Problem set
a - In the biography of R. B. Schlather, copy the text word for word from "American stage director (born" to "the 2014/15 season.".
b - Using the biography of R. B. Schlather, decide whether each statement agrees with it. Answer yes or no for each and quote the words of the text that decide it.
(i) Schlather made his European debut at Oper Frankfurt with Puccini's Madama Butterfly.
(ii) The Rose Elf was staged underground at the Green-Wood Cemetery in Brooklyn.
(iii) Schlather was artist in residence at the National Sawdust in Brooklyn in the 2016/17 season.
c - In the biography of R. B. Schlather, rewrite the paragraph beginning "He directed In The Penal Colony" as a list, keeping its main facts.
Start of Exercise passage
- Born: 1986 (age 38–39) Cooperstown, New York, U.S.
- Occupation: Stage director
- Website: www.rbschlather.com

= R. B. Schlather =

American stage director (born 1986)

R. B. Schlather (born 1986) is an American stage director especially for opera who has worked internationally. He has directed world premieres of operas by Hertzberg, The Wake World and The Rose Elf. He made his debut in Europe at Oper Frankfurt with Handel's Tamerlano in 2019, returning in 2021 for Cimarosa's L'Italiana in Londra and in 2022 for Puccini's Madama Butterfly.

== Career ==
Born in Cooperstown, New York, he received his first opera impressions when his parents took him to the Glimmerglass Festival nearby. He took part in the Boston Lyric Opera's Emerging Artist Program in the 2014/15 season.

He directed In The Penal Colony by Philip Glass for the Boston Lyric Opera in 2015, and Doctor Atomic by John Adams at the Curtis Opera Theater in Philadelphia. He was artist in residence at the National Sawdust in Brooklyn in the 2016/17 season. He directed Virgil Thomson's The Mother of Us All in 2017, named one of the best new operas of 2017 by The New York Times. He directed the world premieres of Hertzberg operas, The Wake World in 2017, acknowledged by the Music Critics Association of North America as Best New Opera, and the chamber opera The Rose Elf in 2018. The Rose Elf was played underground at the Green-Wood Cemetery in Brooklyn, and received WQXR's Freddi Award. Schlather directed Mozart's Don Giovanni again in Philadelphia, and Cosi fan tutte at the Santa Fe Opera.
End of Exercise passage
Start of Information provided
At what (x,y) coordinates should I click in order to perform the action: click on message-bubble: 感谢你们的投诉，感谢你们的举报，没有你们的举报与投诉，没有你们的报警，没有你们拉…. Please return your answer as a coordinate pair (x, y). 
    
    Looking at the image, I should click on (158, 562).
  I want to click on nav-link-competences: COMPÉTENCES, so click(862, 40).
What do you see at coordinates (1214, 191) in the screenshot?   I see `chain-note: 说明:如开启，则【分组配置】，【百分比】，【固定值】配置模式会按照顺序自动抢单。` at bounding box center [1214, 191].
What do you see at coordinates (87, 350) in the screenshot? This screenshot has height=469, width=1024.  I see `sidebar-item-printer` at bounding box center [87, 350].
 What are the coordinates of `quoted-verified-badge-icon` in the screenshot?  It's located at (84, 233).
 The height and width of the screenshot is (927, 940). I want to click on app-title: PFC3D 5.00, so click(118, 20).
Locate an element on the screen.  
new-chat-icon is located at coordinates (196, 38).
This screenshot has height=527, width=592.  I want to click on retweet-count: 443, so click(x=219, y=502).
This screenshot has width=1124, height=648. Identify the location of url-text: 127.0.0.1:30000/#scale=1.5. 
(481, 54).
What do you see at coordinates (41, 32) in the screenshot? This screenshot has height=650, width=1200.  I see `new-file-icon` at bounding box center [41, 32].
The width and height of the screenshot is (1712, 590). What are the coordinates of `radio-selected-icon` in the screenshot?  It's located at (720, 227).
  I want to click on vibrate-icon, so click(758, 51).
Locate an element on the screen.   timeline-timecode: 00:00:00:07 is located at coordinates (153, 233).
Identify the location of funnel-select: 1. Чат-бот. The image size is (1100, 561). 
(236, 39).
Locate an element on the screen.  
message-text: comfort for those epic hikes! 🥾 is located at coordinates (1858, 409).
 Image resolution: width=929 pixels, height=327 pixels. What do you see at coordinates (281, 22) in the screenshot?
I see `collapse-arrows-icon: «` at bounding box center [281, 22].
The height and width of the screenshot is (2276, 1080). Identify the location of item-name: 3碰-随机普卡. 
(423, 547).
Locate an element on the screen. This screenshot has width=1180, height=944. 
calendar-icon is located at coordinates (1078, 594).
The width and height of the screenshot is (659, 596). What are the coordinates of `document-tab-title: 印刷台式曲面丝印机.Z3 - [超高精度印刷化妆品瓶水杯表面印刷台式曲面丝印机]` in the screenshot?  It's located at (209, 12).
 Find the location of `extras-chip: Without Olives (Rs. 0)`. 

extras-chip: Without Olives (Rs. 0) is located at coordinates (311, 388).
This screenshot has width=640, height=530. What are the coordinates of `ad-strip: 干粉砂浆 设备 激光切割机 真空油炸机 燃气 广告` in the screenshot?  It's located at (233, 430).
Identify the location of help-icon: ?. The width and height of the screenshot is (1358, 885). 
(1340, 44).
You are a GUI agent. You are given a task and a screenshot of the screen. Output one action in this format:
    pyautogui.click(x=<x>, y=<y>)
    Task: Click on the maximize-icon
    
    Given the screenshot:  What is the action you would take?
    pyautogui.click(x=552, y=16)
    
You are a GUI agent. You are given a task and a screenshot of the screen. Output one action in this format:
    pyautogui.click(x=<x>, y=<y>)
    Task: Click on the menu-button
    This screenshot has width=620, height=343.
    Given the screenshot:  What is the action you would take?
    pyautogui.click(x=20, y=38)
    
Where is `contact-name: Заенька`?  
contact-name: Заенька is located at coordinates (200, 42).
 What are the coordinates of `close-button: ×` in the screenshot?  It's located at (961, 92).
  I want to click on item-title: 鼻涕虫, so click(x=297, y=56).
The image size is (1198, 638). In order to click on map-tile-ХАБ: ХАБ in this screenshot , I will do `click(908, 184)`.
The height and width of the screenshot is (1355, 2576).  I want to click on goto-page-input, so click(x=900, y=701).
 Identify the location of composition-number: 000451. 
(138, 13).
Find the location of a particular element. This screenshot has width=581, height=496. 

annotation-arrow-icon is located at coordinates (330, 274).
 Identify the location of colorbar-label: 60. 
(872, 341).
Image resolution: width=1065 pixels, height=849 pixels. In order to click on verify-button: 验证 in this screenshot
End of Information provided
Outputs by task
a -
American stage director (born 1986)

R. B. Schlather (born 1986) is an American stage director especially for opera who has worked internationally. He has directed world premieres of operas by Hertzberg, The Wake World and The Rose Elf. He made his debut in Europe at Oper Frankfurt with Handel's Tamerlano in 2019, returning in 2021 for Cimarosa's L'Italiana in Londra and in 2022 for Puccini's Madama Butterfly.

== Career ==
Born in Cooperstown, New York, he received his first opera impressions when his parents took him to the Glimmerglass Festival nearby. He took part in the Boston Lyric Opera's Emerging Artist Program in the 2014/15 season.

b -
(i) No: "He made his debut in Europe at Oper Frankfurt with Handel's Tamerlano in 2019"
(ii) Yes: "The Rose Elf was played underground at the Green-Wood Cemetery in Brooklyn"
(iii) Yes: "He was artist in residence at the National Sawdust in Brooklyn in the 2016/17 season"

c -
- Directed Philip Glass's In The Penal Colony for the Boston Lyric Opera in 2015
- Directed John Adams's Doctor Atomic at the Curtis Opera Theater in Philadelphia
- Artist in residence at the National Sawdust in Brooklyn, 2016/17 season
- Directed Virgil Thomson's The Mother of Us All in 2017, named one of the best new operas of 2017 by The New York Times
- Directed the world premiere of Hertzberg's The Wake World in 2017, acknowledged as Best New Opera by the Music Critics Association of North America
- Directed the world premiere of Hertzberg's chamber opera The Rose Elf in 2018, played underground at the Green-Wood Cemetery in Brooklyn, which received WQXR's Freddi Award
- Directed Mozart's Don Giovanni in Philadelphia and Cosi fan tutte at the Santa Fe Opera